The move to a six-cylinder dual turbocharged engine is probably the most eagerly awaited, as it is a serious under-the-skin change. Secondly, and more likely to feature prominently in BMW marketing campaigns than in the minds of petrolheads, is the “introduction” of the M4 Coupe, which is really the new designation for what was known and loved as the M3 Coupe.
Fans fearing the demise of the V8 could spell a slowing in the M3’s relentless march towards ever better cars can relax.
The new six is simply awesome and really does combine the best of a high-revving naturally aspirated unit with raw turbocharged power. Kyalami racetrack provided the empirical proof – not because of the number of high-speed laps at the vehicle’s local launch, but rather by the number of tyres destroyed by the mighty M as it screeched its way around.
My contribution to the demise of the tyres was unfortunately not so much the searingly fast laps I was able to achieve, but rather the time it took to come to terms with just how much torque was available. Anything lower than third gear and the rear threatened – promised rather – to break away until the traction control stepped in to calm things down. The M TwinPower Turbo technology helps the 3-litre engine produce 317kW and 550 Nm – quickly. The launch vehicles were fitted with the optional seven-speed M double clutch transmission and it was overly tempting to flick the steering wheel activated paddles more frequently than necessary. Until the polite BMW High-Performance instructor pointed out that the car lapped quickest using only third and fourth gears thanks to the massive torque so I was destined to wrestle with the wriggling rear – and that was with the electronics helping out.
But once a more relaxed approach was taken, the M3 proved reasonably easy to drive, given its out-and-out performance ability, owing to how long a gear could actually prove to be thanks to the broad power band.
The standard gearbox is a six-speed manual with a robust double-plate clutch. This unit is considerably more compact than its predecessor and 12kg lighter. As a means of increasing shift comfort, the manual gearbox uses new carbon-friction linings in its synchroniser rings. Dry sump lubrication provides an efficient supply of oil to all parts of the engine. The gearbox blips the throttle on downshifts, which improves the smoothness of the transmission.
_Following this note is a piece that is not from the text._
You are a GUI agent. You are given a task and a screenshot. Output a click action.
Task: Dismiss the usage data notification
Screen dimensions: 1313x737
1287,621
Weight is obviously a crucial factor when building a performance car and BMW have managed to remove about 80kg compared with a similarly equipped predecessor model. That might not seem like much in the context of the approximately 1 500kg kerb mass of the M4, but bear in mind that weight penalties applied in increments of 10kg can determine the difference between the front and the back of the grid in production car racing. Indeed, in so far as I could feel a difference I felt that the better car on the track was the marginally lighter M4, despite having a personal overall preference for the M3 sedan. The weight saving has been achieved by way of increased use of lightweight materials, such as carbon fibre-reinforced plastic (CFRP) and aluminium for a number of chassis and body components. Both models feature a carbon roof.
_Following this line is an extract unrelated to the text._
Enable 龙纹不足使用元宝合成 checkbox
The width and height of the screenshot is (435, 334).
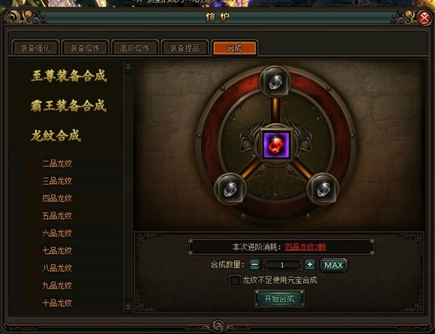point(235,280)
One of the primary objectives in the development of the BMW M3 Sedan and BMW M4 Coupe was to ensure the new cars offered impressive race track capability. Hence the presence of a track-specification cooling system, which ensures that the optimum temperature balance for the engine, turbochargers and transmission is maintained at all times. Despite being subjected to continuous lapping for a couple of hours, admitedly with stops for driver changes every three or four laps, the M cars showed no signs of distress. What was interesting was that the ceramic brakes fitted as an option on the M3 clearly outperformed the conventional discs fitted on the M4. I am fairly certain this difference would only become apparent under track conditions, but it is worth remembering if you intend doing the odd track day. It would be sad not to give the vehicles excellent performance characteristics.
An indication of just how serious the BMW engineers were about the M cars’ performance can be found in their use of CFRP in the manufacture of the drive shaft.
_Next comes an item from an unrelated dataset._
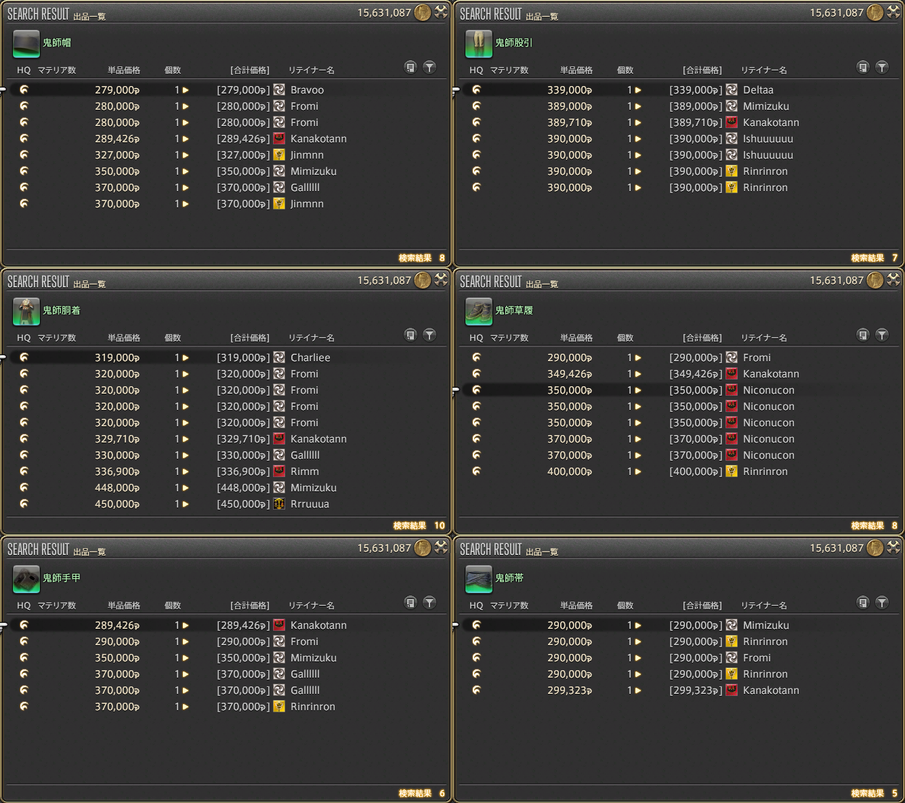Image resolution: width=905 pixels, height=803 pixels.
Task: Click the 鬼師草履 sandals item icon
Action: point(478,311)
This component feeds the engine’s torque from the gearbox to the rear differential and works under extremely heavy loads – especially in high-performance vehicles. The stiffness and low weight of the CFRP tubing allow the drive shaft to be constructed as a single-piece unit with no centre bearing. There is a weight saving of 40% over its predecessor and consequently a reduction in rotating masses.
There are also adjustable steering response and suspension settings, which are both essential to making the Ms genuine road and track cars, along with a host of other innovations to keep drivers both safe and excited. If you want one you will have to wait a couple of months, such is the demand. But it will definitely be worth it.